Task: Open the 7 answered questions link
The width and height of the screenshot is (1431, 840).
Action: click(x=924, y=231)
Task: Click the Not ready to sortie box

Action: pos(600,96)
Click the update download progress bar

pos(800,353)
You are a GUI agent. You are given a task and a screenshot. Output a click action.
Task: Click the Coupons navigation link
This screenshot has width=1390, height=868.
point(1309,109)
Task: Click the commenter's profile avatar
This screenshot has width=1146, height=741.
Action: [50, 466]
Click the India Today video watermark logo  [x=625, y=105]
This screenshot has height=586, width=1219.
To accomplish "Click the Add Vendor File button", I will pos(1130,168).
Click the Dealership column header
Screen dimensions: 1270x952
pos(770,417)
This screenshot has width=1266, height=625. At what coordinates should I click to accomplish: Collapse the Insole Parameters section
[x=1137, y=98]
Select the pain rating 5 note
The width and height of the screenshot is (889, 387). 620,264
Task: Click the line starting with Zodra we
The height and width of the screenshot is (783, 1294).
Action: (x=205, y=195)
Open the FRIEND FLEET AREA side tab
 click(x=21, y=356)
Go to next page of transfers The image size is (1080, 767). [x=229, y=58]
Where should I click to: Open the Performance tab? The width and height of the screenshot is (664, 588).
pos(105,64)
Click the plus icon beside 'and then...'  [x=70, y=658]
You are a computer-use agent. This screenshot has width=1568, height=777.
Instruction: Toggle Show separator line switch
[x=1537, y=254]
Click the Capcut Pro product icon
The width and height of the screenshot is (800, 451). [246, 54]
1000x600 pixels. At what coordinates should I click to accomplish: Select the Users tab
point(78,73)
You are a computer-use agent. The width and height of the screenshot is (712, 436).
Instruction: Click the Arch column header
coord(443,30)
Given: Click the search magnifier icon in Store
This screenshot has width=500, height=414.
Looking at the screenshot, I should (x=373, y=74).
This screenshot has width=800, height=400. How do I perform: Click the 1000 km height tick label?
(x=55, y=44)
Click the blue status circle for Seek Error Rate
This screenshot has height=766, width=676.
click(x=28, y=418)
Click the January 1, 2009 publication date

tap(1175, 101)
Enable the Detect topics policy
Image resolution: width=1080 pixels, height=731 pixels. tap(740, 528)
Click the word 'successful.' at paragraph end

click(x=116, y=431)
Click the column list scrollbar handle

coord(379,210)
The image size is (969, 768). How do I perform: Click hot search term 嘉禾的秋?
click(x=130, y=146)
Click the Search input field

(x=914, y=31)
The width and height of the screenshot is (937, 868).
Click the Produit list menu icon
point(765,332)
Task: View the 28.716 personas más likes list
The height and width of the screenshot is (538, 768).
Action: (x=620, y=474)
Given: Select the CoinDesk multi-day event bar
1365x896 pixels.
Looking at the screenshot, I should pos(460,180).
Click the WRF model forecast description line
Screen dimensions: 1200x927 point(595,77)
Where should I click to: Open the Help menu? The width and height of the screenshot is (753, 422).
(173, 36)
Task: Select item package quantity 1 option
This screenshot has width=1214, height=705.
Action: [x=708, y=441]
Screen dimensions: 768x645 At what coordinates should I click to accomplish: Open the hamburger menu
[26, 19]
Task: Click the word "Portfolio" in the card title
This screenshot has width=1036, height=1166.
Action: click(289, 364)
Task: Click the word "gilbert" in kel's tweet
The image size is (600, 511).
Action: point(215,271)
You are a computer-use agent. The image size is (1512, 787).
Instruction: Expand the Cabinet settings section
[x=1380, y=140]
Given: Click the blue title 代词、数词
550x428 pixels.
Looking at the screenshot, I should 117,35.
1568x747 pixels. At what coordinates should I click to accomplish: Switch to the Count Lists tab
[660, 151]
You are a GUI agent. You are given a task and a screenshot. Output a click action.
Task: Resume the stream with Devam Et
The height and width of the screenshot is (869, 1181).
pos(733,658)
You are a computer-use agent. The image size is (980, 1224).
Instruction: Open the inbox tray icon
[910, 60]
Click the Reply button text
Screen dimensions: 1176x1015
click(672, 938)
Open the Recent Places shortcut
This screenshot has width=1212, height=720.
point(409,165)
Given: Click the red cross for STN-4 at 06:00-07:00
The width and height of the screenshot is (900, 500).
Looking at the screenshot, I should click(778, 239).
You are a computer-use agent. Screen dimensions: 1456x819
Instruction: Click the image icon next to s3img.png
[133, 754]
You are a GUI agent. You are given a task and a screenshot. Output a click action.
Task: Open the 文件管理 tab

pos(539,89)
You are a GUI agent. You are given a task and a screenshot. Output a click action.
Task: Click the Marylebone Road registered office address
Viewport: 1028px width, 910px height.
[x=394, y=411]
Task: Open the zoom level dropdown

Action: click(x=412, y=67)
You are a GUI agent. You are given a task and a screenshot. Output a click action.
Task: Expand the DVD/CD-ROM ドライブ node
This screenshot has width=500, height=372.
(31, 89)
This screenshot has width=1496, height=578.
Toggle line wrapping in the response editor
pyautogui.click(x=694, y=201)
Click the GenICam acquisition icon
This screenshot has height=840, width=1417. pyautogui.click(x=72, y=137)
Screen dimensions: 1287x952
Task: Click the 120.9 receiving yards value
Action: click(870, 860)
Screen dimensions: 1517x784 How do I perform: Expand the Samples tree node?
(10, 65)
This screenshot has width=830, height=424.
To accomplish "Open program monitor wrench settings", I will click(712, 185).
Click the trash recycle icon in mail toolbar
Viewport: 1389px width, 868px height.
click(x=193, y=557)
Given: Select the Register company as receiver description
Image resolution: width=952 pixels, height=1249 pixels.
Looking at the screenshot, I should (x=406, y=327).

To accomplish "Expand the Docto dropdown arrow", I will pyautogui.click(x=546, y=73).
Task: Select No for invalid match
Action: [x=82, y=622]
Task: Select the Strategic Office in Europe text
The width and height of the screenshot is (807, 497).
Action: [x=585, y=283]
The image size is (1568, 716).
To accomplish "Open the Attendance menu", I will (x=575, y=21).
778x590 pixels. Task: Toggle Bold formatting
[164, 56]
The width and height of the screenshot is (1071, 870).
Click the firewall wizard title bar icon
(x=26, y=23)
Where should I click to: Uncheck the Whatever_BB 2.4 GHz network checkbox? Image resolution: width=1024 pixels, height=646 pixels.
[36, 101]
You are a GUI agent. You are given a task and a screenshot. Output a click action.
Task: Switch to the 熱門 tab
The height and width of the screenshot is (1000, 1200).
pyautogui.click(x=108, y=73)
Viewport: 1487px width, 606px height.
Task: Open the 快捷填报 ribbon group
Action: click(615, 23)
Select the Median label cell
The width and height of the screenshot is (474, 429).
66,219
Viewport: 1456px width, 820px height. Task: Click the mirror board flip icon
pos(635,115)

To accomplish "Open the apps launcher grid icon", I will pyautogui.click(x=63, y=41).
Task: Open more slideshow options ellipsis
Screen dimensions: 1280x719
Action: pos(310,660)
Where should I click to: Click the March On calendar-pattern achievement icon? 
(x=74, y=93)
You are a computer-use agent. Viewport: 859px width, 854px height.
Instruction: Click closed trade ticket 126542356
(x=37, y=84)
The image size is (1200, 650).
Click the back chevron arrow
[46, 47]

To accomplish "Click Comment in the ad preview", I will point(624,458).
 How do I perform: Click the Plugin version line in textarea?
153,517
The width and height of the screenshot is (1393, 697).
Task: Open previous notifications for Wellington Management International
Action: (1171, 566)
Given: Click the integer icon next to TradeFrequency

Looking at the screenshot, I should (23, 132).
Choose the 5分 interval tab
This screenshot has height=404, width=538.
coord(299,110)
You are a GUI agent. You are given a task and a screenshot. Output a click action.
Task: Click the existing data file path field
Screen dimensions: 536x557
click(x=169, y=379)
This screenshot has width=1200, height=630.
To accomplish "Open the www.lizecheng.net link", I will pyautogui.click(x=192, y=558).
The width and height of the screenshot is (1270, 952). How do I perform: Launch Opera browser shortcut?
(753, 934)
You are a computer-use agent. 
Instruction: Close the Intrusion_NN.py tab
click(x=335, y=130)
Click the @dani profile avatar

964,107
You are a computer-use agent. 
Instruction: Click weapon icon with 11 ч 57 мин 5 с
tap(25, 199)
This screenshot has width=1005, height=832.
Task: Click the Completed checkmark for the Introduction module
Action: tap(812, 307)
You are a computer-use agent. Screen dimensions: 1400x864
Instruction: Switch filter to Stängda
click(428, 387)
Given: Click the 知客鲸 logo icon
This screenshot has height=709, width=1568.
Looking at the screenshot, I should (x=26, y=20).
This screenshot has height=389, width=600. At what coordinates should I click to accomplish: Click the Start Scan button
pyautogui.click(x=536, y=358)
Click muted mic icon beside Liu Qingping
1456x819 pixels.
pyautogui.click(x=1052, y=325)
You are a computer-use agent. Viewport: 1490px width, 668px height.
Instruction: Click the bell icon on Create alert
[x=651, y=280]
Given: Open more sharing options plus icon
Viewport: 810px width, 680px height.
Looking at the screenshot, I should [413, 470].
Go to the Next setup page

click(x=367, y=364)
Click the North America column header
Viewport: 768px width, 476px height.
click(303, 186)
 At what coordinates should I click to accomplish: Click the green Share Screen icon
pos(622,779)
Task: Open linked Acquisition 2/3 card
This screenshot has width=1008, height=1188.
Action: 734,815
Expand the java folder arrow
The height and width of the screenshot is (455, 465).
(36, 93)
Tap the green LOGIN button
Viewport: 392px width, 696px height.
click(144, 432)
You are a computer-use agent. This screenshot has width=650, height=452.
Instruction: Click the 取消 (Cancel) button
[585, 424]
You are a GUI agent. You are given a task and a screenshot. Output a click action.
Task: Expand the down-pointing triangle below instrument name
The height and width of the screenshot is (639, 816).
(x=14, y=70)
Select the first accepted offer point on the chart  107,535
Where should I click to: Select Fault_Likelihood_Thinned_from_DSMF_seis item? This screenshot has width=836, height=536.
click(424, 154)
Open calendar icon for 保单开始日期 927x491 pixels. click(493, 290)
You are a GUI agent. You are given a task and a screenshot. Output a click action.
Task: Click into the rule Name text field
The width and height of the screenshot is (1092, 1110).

● ● ● ● ● ● ●

* **HOW TO COMPLETE THIS TASK**
Transcribe the records above from the line holding "Task: Click the commenter's profile avatar" down to the line holding "Given: Click the search", inclusive, without adding anything.

* **RESULT OF THE EXERCISE**
Task: Click the commenter's profile avatar
This screenshot has width=1146, height=741.
Action: [50, 466]
Click the India Today video watermark logo  [x=625, y=105]
This screenshot has height=586, width=1219.
To accomplish "Click the Add Vendor File button", I will pos(1130,168).
Click the Dealership column header
Screen dimensions: 1270x952
pos(770,417)
This screenshot has width=1266, height=625. At what coordinates should I click to accomplish: Collapse the Insole Parameters section
[x=1137, y=98]
Select the pain rating 5 note
The width and height of the screenshot is (889, 387). 620,264
Task: Click the line starting with Zodra we
The height and width of the screenshot is (783, 1294).
Action: (x=205, y=195)
Open the FRIEND FLEET AREA side tab
 click(x=21, y=356)
Go to next page of transfers The image size is (1080, 767). [x=229, y=58]
Where should I click to: Open the Performance tab? The width and height of the screenshot is (664, 588).
pos(105,64)
Click the plus icon beside 'and then...'  [x=70, y=658]
You are a computer-use agent. This screenshot has width=1568, height=777.
Instruction: Toggle Show separator line switch
[x=1537, y=254]
Click the Capcut Pro product icon
The width and height of the screenshot is (800, 451). [246, 54]
1000x600 pixels. At what coordinates should I click to accomplish: Select the Users tab
point(78,73)
You are a computer-use agent. The width and height of the screenshot is (712, 436).
Instruction: Click the Arch column header
coord(443,30)
Given: Click the search magnifier icon in Store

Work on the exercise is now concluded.